The concept of viruses causing cancer is not new. In fact, it has been more than 100 years since Francis Peyton Rous, working at Rockefeller University, uncovered the first pathogen-caused cancer. Rous discovered that a virus, now called the Rous sarcoma virus caused tumors in chickens. He proved the causation by extracting material from the tumors, and then using to it infect other chicken, which subsequently developed the same tumors. He earned the Nobel Prize in Medicine in 1965 for this work.
Since then, multiple pathogens, almost all of which are viruses, have been shown to cause a variety of cancers. Here are some:
- Hepatitis B**- liver
- Hepatitis C- liver
- Human papilloma virus**- cervix, anus, penis, mouth, throat
- HIV (indirectly)
- Human herpesvirus 8- Kaposi sarcoma (almost exclusively in AIDS patients)

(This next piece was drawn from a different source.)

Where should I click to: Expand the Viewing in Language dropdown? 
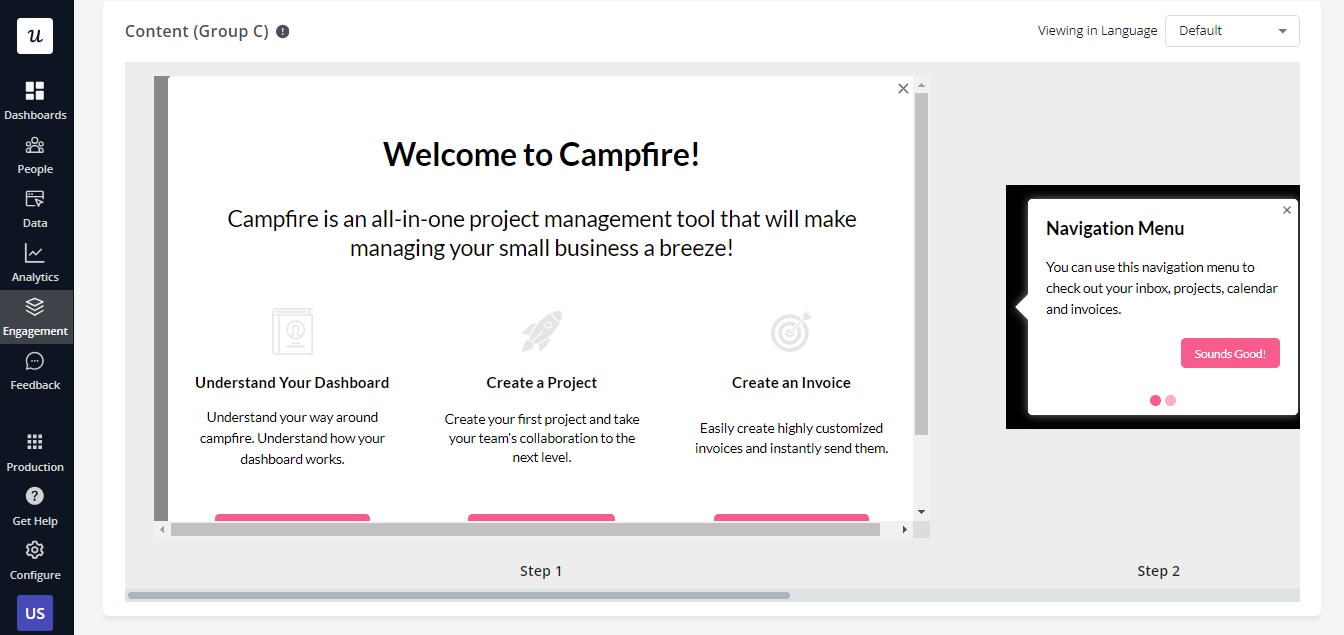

- Human T-lymphotrophic virus (HTLV)- leukemia
- Epstein-Barr virus (EBV), also called human herpesvirus 4 (HHV-4)- lymphoma
The last of these, the Epstein-Barr virus (EBV), has always been a bit mysterious. It is responsible for mononucleosis, and suspected of being a cause of chronic fatigue syndrome (CFS), although this disease remains poorly understood.
** There are effective vaccines for both HBV and HPV. These are the only two vaccines in the world that prevent cancer.
EBV has just given up some of its secrets. Dr. Michelle West and colleagues at the University of Sussex in the UK, discovered that the virus alters the function of two genes, MYC, and BCL2L11, which have different functions in the life cycle of cells. When MYC is activated, it promotes cell growth, leading to uncontrolled cell profliferation—the hallmark of cancer. BCL2L11 has the opposite job. This gene, when activated, promotes a process known as apoptosis - a series of events that result in the death of a cell. The mechanism by which these genes in cells— in this case B cells, a type of white blood cell— was previously unknown.
The Sussex group found that EBV infection alters the function of both genes. It does this by hijacking the cellular DNA, turning on MYC and turning off BCL2L11. Now the infected B cells have defective genes, in which two processes have been altered. Cell proliferation is turned on while programmed cell death is turned off.
Since EBV infects B cells, it is not surprising that it causes cancers of white blood cells, such as Burkitt’s lymphoma and Hodgkin’s disease.
With the nature of the binding interactions between EBV and the two affected genes in hand, the group is looking for ways to block them, and create new therapies for two problematic blood cancers.